Text and element pointing records
** BEGIN **
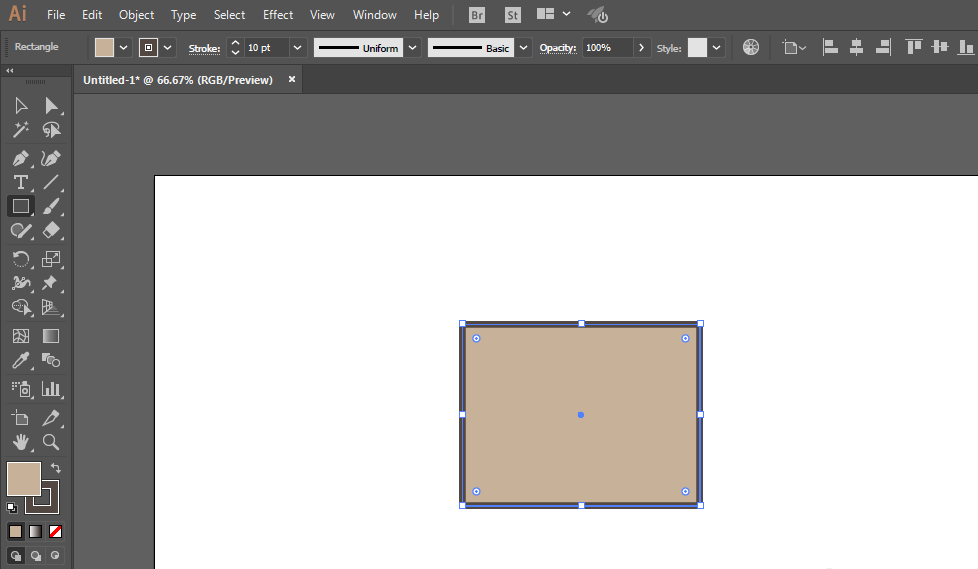Open the Effect menu
Screen dimensions: 978x569
point(278,15)
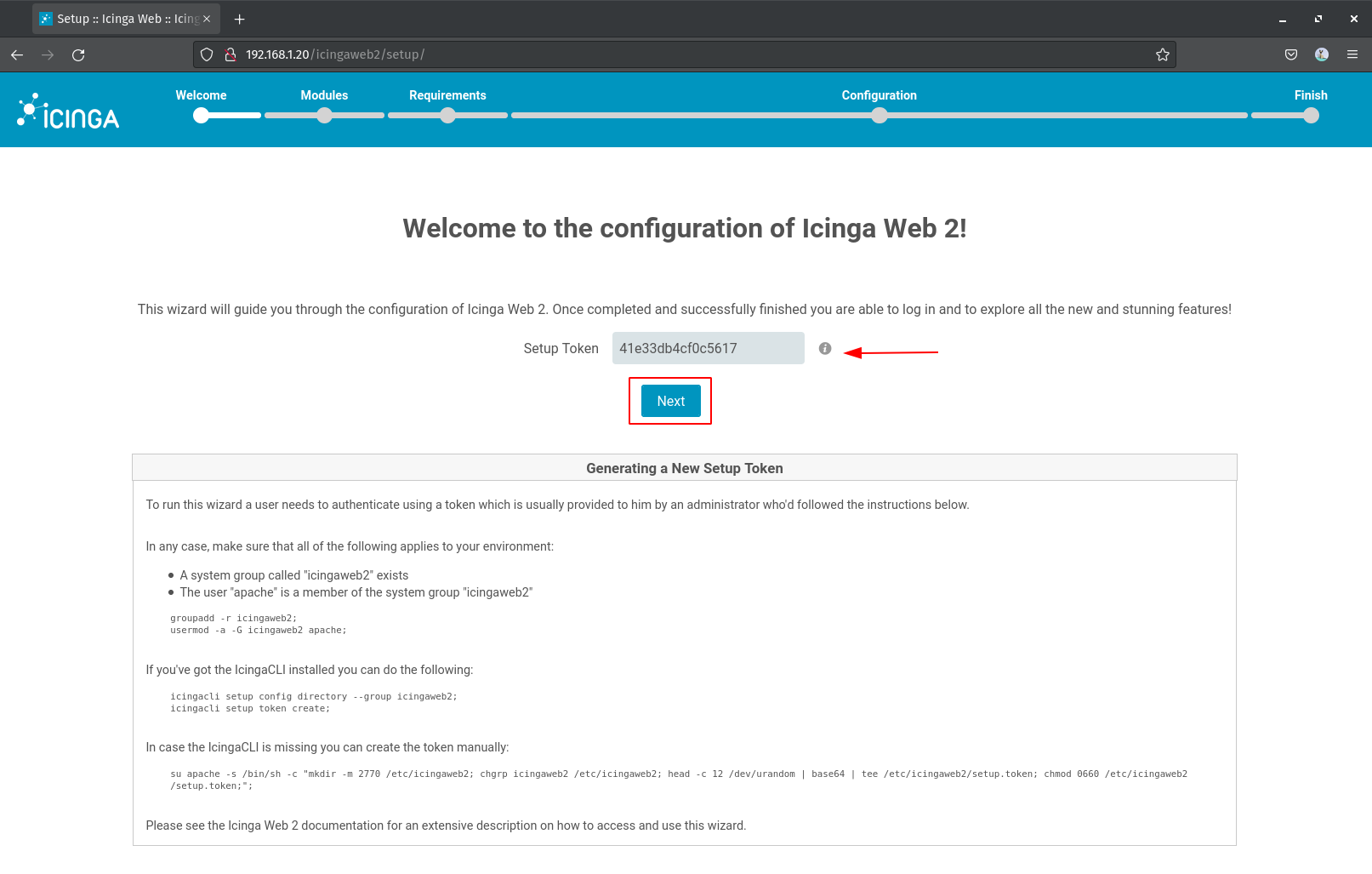Click the Configuration progress step marker
1372x874 pixels.
880,116
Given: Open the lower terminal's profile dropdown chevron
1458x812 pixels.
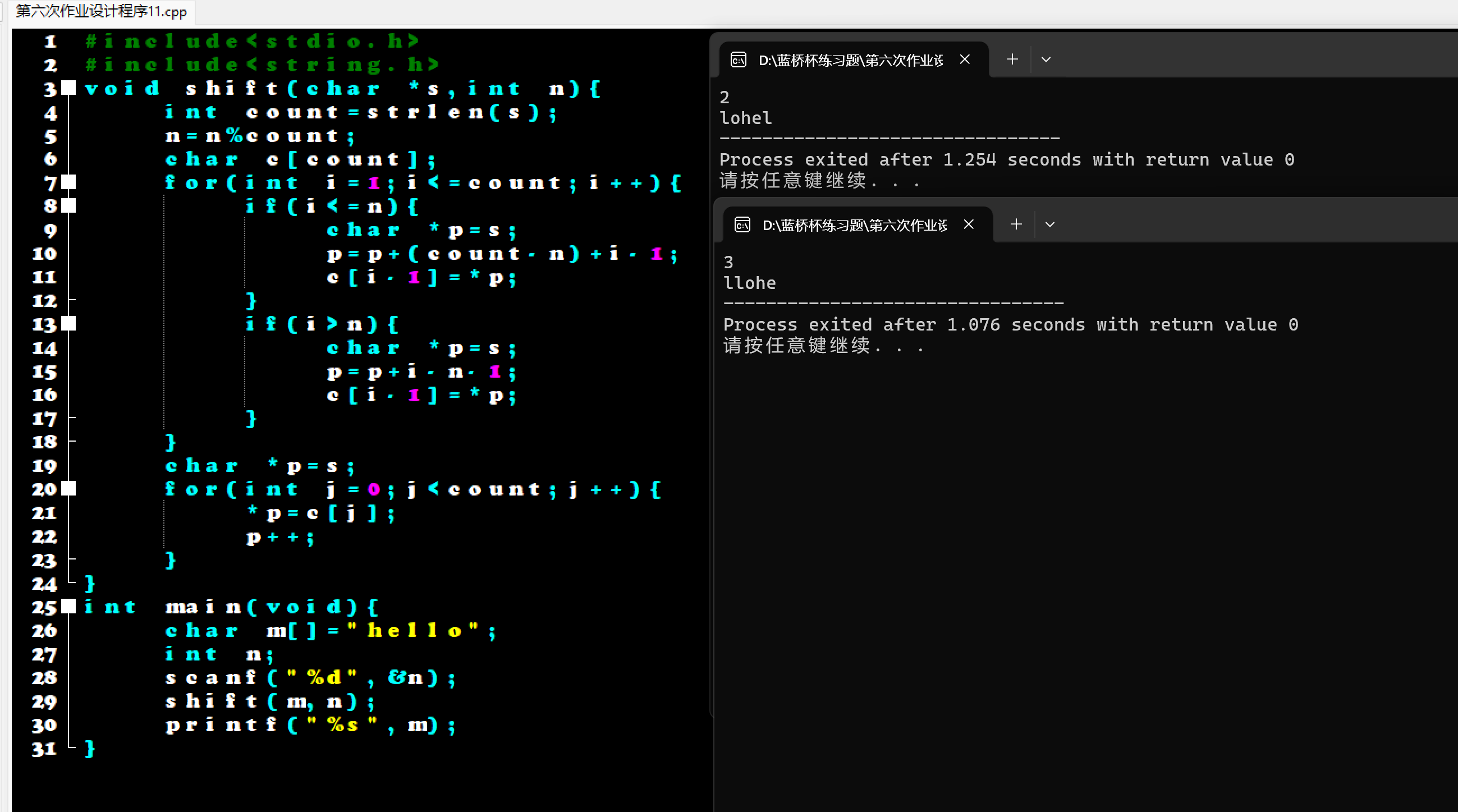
** END **
-- Goal --
Write out the lines of the records above exactly, leaving the pictures out of your answer.

-- Response to this task --
Open the Effect menu
Screen dimensions: 978x569
point(278,15)
Click the Configuration progress step marker
1372x874 pixels.
880,116
Given: Open the lower terminal's profile dropdown chevron
1458x812 pixels.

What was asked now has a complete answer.